■ **Instructions to follow**
Convert everything in the listing from the line containing "This screenshot has width=1568, height=780." down to the line containing "Action: click(864, 430)" into a JSON list of strings, one per line and skipping blank lines.

■ **Exercise material**
----

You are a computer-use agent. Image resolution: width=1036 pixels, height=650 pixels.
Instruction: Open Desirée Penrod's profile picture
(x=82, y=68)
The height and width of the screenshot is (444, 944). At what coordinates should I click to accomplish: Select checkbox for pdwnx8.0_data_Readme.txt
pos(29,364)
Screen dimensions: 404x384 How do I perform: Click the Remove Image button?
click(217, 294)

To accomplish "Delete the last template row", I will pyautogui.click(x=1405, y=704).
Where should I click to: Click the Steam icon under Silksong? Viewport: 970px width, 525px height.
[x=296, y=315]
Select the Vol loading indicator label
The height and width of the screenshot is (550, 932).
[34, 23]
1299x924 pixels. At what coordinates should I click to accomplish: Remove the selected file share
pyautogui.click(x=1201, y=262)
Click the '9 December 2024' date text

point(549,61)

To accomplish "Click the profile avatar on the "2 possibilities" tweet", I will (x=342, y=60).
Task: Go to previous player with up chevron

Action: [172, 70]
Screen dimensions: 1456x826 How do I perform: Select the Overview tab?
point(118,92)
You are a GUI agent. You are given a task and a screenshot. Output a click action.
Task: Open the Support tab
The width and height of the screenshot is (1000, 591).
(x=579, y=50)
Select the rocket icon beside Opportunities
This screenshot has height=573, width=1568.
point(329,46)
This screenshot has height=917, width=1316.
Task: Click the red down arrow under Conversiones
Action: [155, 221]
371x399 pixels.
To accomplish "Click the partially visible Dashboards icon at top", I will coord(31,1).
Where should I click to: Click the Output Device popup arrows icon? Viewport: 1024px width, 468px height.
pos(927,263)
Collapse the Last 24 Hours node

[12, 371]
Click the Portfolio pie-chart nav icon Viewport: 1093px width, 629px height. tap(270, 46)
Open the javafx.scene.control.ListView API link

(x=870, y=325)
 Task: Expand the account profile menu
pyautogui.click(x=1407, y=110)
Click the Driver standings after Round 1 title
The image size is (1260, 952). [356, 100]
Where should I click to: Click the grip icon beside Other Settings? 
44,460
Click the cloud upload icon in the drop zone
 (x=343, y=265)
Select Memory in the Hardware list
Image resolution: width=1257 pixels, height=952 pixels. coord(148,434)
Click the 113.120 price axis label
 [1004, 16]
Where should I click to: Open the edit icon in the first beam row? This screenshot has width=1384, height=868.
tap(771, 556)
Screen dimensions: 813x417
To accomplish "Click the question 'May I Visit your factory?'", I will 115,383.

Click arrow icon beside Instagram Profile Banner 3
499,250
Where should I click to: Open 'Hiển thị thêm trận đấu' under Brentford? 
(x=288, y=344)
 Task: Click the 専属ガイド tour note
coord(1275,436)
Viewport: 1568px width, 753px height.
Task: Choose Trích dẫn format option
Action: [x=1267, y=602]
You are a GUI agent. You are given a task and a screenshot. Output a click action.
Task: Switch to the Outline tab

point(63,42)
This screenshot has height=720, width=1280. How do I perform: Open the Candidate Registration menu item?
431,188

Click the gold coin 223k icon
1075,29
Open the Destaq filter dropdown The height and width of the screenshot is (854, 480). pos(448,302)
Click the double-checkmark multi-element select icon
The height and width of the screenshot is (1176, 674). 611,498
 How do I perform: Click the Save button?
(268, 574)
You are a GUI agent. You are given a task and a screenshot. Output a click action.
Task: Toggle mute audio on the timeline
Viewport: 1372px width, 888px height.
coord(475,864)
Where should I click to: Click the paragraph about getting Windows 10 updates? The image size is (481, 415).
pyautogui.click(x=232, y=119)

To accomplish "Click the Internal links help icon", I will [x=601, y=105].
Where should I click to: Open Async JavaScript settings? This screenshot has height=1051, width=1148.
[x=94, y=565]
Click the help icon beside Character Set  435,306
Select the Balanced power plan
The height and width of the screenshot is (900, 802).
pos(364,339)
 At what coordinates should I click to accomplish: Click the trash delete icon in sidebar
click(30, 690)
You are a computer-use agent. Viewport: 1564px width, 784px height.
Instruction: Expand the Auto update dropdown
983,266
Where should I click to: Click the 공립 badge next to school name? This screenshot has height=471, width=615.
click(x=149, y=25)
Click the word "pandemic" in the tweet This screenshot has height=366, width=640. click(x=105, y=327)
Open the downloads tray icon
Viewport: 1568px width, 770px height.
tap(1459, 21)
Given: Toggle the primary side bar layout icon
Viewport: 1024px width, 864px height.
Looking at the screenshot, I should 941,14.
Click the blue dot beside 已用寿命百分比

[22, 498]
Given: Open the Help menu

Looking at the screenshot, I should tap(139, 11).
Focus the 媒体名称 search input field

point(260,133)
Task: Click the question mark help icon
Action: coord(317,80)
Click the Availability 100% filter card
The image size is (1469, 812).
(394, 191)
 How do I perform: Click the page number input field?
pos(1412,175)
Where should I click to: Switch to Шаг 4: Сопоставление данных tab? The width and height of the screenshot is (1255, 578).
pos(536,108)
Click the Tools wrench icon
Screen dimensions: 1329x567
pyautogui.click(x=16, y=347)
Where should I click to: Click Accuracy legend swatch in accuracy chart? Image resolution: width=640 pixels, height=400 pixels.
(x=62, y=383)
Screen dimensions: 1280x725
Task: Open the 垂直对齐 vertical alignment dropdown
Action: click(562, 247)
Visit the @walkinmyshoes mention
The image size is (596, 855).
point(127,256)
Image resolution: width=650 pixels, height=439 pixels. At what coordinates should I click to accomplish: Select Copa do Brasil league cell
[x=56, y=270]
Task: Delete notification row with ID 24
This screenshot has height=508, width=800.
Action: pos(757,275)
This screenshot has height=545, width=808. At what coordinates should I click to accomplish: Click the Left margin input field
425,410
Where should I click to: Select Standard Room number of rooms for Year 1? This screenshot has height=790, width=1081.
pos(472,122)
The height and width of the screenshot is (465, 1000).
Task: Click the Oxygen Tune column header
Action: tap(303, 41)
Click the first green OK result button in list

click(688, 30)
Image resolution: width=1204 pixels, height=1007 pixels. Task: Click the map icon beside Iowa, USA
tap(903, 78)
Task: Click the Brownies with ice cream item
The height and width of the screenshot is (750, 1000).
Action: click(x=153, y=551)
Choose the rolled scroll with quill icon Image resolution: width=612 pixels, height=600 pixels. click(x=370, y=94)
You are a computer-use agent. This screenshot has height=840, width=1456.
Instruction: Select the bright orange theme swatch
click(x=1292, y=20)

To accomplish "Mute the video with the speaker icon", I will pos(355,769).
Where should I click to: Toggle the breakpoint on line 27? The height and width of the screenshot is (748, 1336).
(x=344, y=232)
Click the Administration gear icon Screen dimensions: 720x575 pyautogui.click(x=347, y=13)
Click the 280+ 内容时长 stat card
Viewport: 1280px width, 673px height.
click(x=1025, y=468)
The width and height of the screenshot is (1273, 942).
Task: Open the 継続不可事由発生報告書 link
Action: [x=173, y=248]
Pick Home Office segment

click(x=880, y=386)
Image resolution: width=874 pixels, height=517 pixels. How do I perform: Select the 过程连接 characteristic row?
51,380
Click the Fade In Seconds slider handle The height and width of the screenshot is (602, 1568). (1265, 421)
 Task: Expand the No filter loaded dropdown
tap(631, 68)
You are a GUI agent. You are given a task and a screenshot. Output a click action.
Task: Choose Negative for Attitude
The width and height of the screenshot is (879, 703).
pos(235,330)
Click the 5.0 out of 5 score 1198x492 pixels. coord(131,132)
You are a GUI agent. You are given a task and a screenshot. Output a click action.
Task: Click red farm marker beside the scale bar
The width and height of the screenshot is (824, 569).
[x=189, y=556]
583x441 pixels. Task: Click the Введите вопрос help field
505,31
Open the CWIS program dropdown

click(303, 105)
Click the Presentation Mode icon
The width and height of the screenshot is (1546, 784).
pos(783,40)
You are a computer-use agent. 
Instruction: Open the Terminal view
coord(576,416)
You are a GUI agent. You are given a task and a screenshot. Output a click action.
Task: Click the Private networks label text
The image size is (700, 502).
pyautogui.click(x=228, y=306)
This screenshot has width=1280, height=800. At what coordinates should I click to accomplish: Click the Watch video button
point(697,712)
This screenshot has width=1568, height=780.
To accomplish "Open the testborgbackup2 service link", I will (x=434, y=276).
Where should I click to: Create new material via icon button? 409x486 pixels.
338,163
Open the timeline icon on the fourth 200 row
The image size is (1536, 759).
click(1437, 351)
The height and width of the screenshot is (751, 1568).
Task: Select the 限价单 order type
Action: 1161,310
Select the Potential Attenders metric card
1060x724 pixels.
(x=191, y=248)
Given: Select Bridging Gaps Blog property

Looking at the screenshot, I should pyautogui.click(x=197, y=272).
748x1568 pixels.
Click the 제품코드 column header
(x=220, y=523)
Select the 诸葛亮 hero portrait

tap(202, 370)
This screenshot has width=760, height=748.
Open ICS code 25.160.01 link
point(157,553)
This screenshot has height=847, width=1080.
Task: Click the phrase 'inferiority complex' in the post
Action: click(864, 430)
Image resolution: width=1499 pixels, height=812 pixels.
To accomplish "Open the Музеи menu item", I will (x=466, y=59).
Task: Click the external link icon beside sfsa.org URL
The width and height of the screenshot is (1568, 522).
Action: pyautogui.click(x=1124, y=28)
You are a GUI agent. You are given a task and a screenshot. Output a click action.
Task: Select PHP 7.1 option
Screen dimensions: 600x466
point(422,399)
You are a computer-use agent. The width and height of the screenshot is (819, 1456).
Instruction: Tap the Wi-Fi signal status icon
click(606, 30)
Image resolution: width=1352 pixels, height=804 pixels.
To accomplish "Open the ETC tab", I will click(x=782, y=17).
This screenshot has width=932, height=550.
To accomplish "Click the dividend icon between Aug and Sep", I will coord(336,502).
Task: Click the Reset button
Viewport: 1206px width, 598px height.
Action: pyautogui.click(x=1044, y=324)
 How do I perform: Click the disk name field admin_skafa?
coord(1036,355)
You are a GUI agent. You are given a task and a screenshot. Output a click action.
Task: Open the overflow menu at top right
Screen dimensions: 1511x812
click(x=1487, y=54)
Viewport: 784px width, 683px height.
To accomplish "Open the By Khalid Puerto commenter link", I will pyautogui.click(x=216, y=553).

----

■ **Full response**
[
  "This screenshot has width=1568, height=780.",
  "To accomplish \"Open the testborgbackup2 service link\", I will (x=434, y=276).",
  "Where should I click to: Create new material via icon button? 409x486 pixels.",
  "338,163",
  "Open the timeline icon on the fourth 200 row",
  "The image size is (1536, 759).",
  "click(1437, 351)",
  "The height and width of the screenshot is (751, 1568).",
  "Task: Select the 限价单 order type",
  "Action: 1161,310",
  "Select the Potential Attenders metric card",
  "1060x724 pixels.",
  "(x=191, y=248)",
  "Given: Select Bridging Gaps Blog property",
  "Looking at the screenshot, I should pyautogui.click(x=197, y=272).",
  "748x1568 pixels.",
  "Click the 제품코드 column header",
  "(x=220, y=523)",
  "Select the 诸葛亮 hero portrait",
  "tap(202, 370)",
  "This screenshot has width=760, height=748.",
  "Open ICS code 25.160.01 link",
  "point(157,553)",
  "This screenshot has height=847, width=1080.",
  "Task: Click the phrase 'inferiority complex' in the post",
  "Action: click(864, 430)"
]